Full Spectrum’s entry-level laser is $3500, far cheaper than the fancy Epilog lasers, so I’ve always figured that’s what I’d buy if I needed a laser. Recently, though, a friend told me about hassles with the control software on a Full Spectrum laser.
I asked them about this at their booth, and they said that their latest “fifth generation” entry level lasers use a fancy control board from their more expensive models, and work a lot better than previous models. So I’m cautiously optimistic, and still a big fan of lasers in general.
Looking Glass Factory slices up a 3D model and prints each slice on transparent film, then laminates the film together and embeds it in a solid block of plastic. Here’s a 3d model of lower Manhattan they managed to scrape from Google Earth:
Imagineer James Durand and his wife (who’s a Mechanical Engineer at SpaceX, naturally) showed off James’s built-from-scratch blow-molding machine. It heats polyethylene wax to 110C, injects it into a cooled metal mold, which solidifies the plastic touching the mold. Then it blasts compressed air in to force out the remaining molten plastic, leaving a shell.
They cut the molds on the CNC mill in their living room, and had entertaining stories about second degree burns from early prototypes which motivated them to build the clear plastic cover sooner rather than later.

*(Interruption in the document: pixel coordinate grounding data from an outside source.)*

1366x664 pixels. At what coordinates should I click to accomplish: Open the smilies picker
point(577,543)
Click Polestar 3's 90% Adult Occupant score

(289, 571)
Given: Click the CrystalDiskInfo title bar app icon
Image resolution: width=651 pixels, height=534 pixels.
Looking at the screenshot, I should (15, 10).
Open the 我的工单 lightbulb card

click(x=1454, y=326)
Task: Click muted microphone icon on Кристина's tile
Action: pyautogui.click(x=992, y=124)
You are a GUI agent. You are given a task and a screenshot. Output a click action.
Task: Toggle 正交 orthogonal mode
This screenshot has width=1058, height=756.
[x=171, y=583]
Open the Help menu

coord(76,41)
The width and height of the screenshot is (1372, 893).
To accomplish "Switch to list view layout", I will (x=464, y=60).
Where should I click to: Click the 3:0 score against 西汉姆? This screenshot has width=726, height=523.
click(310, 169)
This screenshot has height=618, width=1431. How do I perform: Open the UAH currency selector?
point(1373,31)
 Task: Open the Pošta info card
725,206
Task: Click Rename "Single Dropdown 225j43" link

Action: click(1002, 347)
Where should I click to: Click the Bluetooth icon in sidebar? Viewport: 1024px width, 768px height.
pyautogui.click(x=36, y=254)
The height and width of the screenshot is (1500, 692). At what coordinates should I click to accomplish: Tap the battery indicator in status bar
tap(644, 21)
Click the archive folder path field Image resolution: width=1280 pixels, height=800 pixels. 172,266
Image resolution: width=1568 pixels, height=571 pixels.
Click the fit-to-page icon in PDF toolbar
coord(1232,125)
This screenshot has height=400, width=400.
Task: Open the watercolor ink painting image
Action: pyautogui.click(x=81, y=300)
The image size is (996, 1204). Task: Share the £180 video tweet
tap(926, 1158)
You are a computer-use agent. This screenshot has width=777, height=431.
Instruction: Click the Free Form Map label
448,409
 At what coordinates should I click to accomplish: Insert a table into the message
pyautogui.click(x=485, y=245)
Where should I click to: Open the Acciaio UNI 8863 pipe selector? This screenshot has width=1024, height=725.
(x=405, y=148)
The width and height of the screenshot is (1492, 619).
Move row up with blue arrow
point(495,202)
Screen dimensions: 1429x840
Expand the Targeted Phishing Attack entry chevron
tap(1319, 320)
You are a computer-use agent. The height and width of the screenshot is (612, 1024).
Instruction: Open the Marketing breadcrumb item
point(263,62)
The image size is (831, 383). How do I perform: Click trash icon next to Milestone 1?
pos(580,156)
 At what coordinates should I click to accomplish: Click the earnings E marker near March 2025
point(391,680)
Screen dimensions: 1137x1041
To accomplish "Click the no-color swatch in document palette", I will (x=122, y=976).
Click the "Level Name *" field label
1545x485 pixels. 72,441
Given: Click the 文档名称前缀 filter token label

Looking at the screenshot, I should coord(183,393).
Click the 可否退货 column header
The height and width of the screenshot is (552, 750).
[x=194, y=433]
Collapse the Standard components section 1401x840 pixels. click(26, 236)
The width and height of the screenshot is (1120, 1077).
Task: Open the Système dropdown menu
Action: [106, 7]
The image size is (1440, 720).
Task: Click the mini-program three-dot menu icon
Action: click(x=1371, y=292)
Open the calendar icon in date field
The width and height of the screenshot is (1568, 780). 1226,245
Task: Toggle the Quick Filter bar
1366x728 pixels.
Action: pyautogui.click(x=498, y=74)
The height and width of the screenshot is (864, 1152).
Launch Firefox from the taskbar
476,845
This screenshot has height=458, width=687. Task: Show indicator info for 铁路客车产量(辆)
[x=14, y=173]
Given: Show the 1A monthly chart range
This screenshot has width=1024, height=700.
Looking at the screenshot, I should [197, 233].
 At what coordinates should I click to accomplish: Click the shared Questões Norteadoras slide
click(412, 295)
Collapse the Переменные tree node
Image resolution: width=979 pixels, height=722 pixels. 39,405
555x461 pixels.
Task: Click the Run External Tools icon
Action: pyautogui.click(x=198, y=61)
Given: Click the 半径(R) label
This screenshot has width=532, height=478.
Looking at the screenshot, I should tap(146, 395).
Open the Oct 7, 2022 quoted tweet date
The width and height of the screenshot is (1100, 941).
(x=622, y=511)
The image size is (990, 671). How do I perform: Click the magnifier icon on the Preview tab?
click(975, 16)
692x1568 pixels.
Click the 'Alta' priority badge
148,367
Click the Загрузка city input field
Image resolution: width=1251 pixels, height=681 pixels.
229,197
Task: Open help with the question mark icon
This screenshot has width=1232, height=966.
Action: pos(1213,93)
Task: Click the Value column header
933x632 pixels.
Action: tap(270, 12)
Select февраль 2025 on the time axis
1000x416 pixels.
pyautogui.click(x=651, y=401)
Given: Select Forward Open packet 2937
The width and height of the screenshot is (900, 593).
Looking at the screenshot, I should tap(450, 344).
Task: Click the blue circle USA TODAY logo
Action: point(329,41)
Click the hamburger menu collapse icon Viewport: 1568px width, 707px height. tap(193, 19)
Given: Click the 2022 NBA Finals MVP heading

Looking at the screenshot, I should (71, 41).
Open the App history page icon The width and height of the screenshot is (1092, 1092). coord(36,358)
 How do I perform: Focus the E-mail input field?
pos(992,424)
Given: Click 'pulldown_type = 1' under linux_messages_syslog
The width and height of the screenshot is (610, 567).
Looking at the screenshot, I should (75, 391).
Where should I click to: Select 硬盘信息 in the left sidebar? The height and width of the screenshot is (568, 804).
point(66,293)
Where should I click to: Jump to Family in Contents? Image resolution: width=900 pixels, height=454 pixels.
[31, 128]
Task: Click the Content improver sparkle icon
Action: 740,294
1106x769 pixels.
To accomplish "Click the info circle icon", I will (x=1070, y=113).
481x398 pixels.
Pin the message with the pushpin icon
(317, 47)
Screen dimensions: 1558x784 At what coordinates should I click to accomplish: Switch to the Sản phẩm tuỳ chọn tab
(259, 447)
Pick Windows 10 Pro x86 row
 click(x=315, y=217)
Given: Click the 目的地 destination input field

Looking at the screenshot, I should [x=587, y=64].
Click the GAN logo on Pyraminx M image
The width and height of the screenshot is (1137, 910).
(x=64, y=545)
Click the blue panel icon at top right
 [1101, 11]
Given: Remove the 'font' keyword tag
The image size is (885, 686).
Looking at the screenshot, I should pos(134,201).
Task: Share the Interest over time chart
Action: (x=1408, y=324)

I believe they used an Industrino for the controller. The electronics were nicely mounted over bus bars near the bottom of the enclosure.
I can’t find any photos of the completed machine, but that’s partly because they finished it just in time for Maker Faire!
Just across the aisle was this $600 injection-molding machine that’s surprisingly simple. A heated reservoir melts plastic pellets and attaches to the spindle of your drill press. Clamp your mold underneath the nozzle at the bottom of the reservoir, then force the plastic into the mold by lowering the quill on the drill press.
I got to see an actual PocketNC and meet Matt and Michelle, the husband-and-wife team of Mechanical Engineers designing an ambitious and beautiful 5-axis CNC mill from scratch. They both quit their jobs a few years back to pursue their dream, and I really wish them well.
Their biggest holdup at the moment is software. They have a few options when it comes to software for translating G-code, the decades-old language universally used by CNC mills for describing where to go and when, into the pulses that advance the stepper motors.
LinuxCNC is the oldest and most mature option, but also the hardest to hack on -- even the build process was intimidating to me, and I’m a software guy.
GRBL is another option. This package has to be small, since it compiles small enough to fit on ATMEGA arduino boards. I recently hacked RaspberryPi support into GRBL, and I was impressed at the code and comment quality. Unfortunately for PocketNC, GRBL is built around cartesian coordinates: linear X, Y and Z axes all at right angles. PocketNC, a 5-axis mill, has normal X, Y and Z axes, but also has two rotary axes.
The third option is the Syntheos TinyG. They had a booth with a pendulum demo like this one showing off their third-derivative motion controller:
It’s not obvious to me which of these is best for PocketNC, but it is clear that we software guys should get our acts together so that we don’t hold up awesome projects like PocketNC.